Server response Severity ≥ threshold Fail mode Result
Vulnerable yes block
Vulnerable no allow (with advisory in stderr)
Clean allow
Server unreachable fail-open (default) allow with stderr warning
Server unreachable fail-closed block
Timeout fail-open (default) allow with stderr warning
Timeout fail-closed block

Default is fail-open with a loud stderr warning, so an outage of the server doesn't grind every developer's machine to a halt. Operators who want strict CI gates flip REFUSE_FAIL_CLOSED=1 or set policy.fail_closed: true.

Build & release

  • make buildgo build with version/commit/date injected via ldflags.
  • make release-snapshotgoreleaser release --snapshot --clean. Useful for testing the artifact pipeline locally.
  • A v* tag push triggers .github/workflows/release.yaml → goreleaser → GitHub Releases + Homebrew tap update.
  • scripts/install.sh is the canonical installer for non-brew users.

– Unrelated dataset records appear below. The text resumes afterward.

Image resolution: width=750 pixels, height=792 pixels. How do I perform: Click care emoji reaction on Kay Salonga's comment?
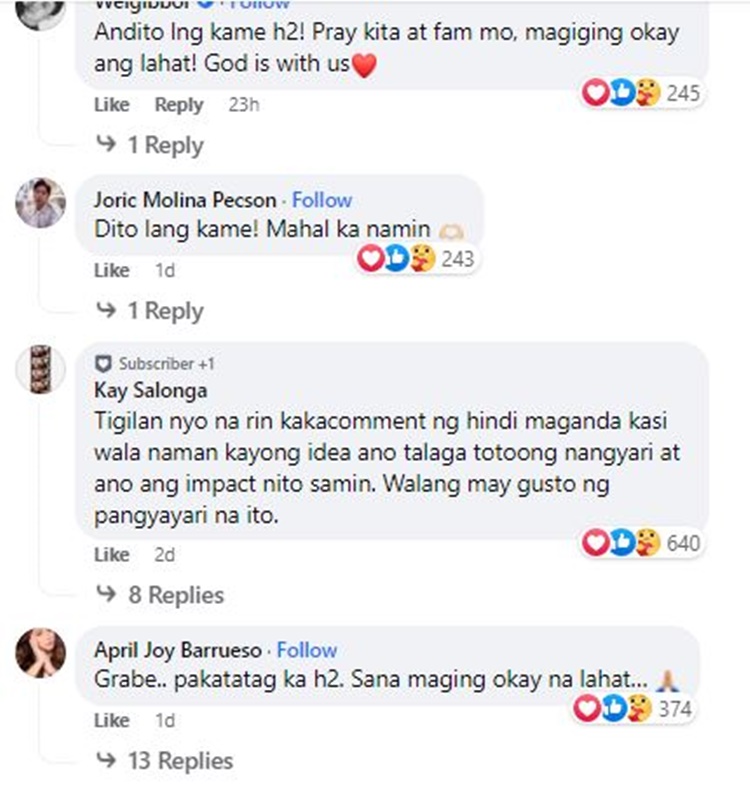coord(648,542)
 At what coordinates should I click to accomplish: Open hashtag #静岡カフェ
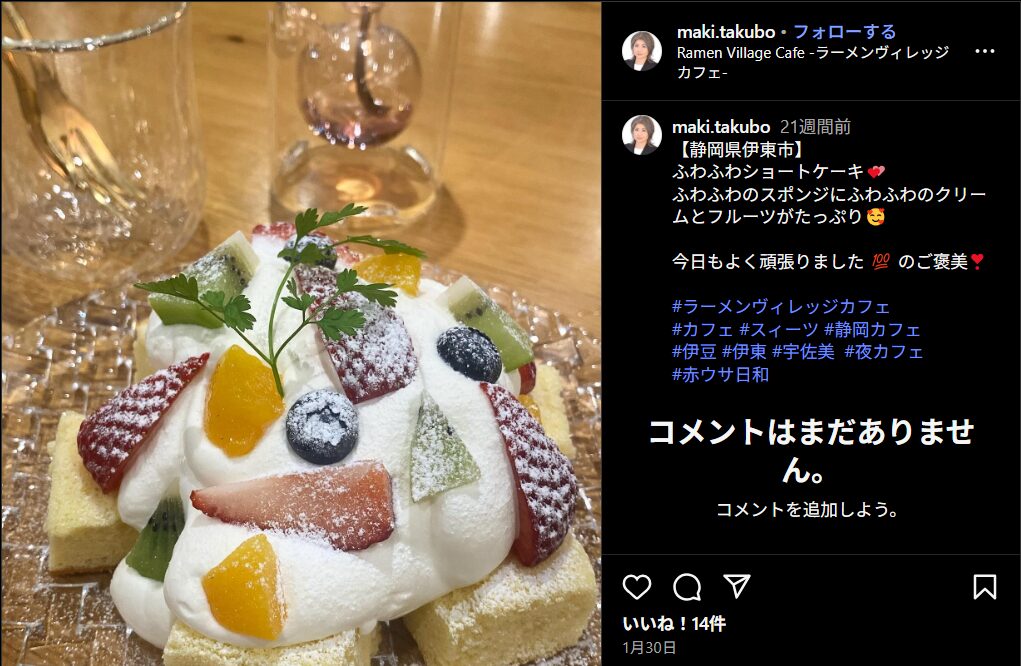[872, 329]
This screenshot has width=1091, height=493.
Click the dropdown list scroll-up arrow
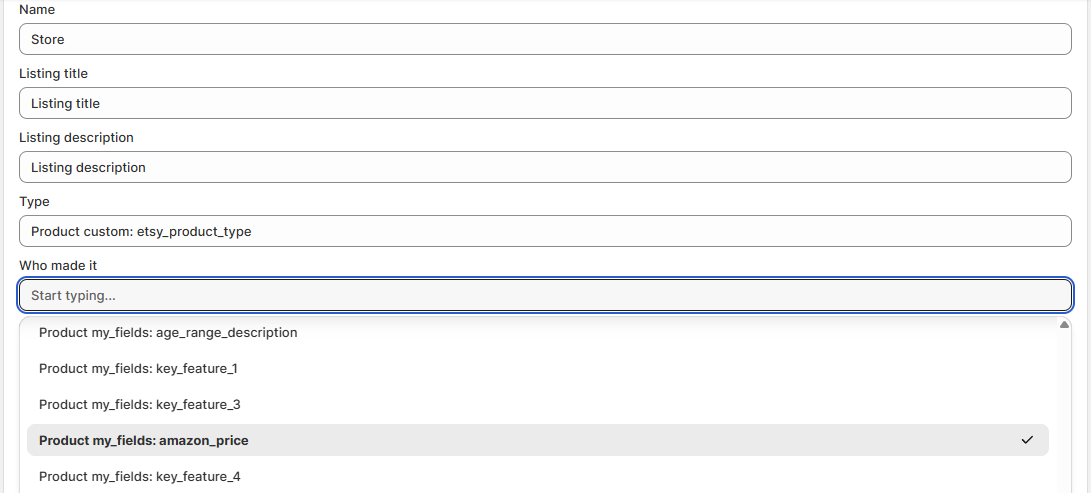(x=1064, y=325)
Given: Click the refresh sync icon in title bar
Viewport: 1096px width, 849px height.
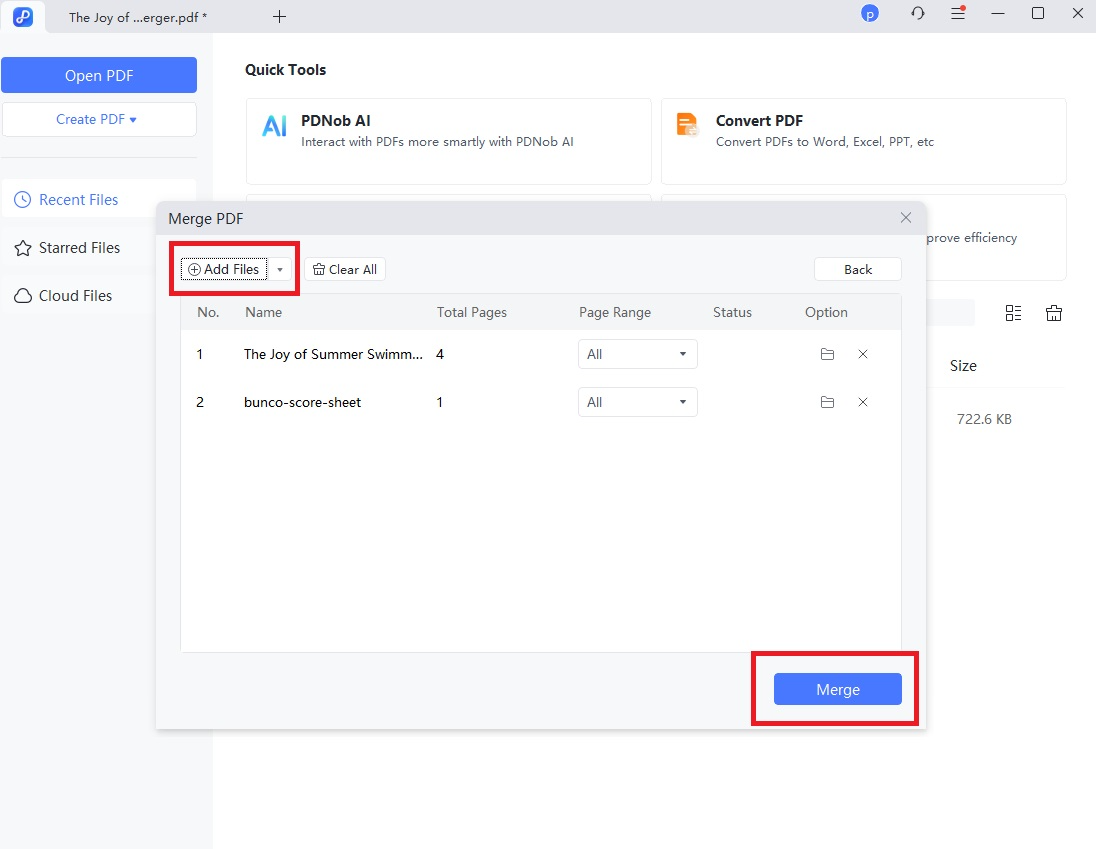Looking at the screenshot, I should point(918,14).
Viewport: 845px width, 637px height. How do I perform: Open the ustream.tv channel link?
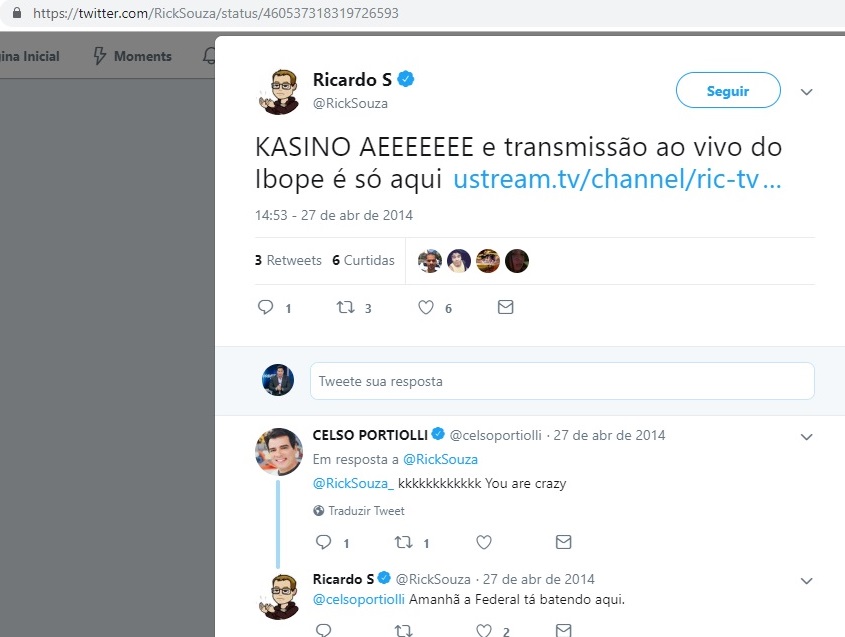(617, 178)
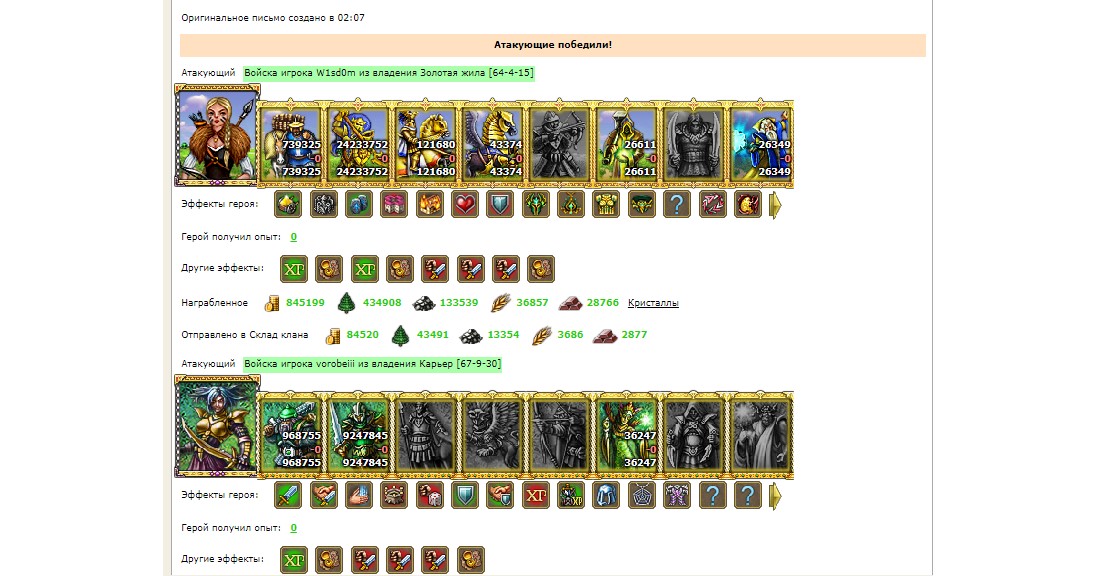Image resolution: width=1096 pixels, height=576 pixels.
Task: Click the fortress arena hero effect icon
Action: point(394,496)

What we deliberately don't do

  • No daemon. No long-running process, no socket. Just the binary and the symlink.
  • No telemetry. A shim that calls home is unacceptable. The only network call is to the configured server_url, and it carries (ecosystem, name, version) — nothing about who is running it.
  • No package manager replacement. We exec the real binary; we never re-implement install logic. If your manager has a bug, refuse won't try to fix it.
  • No retries. If the server is unreachable, fail-closed is the default. Retries hide misconfiguration.

Related repositories

  • refuse — the server that answers the gate's questions.
  • refuse.dev — the hosted variant; pointed at by default.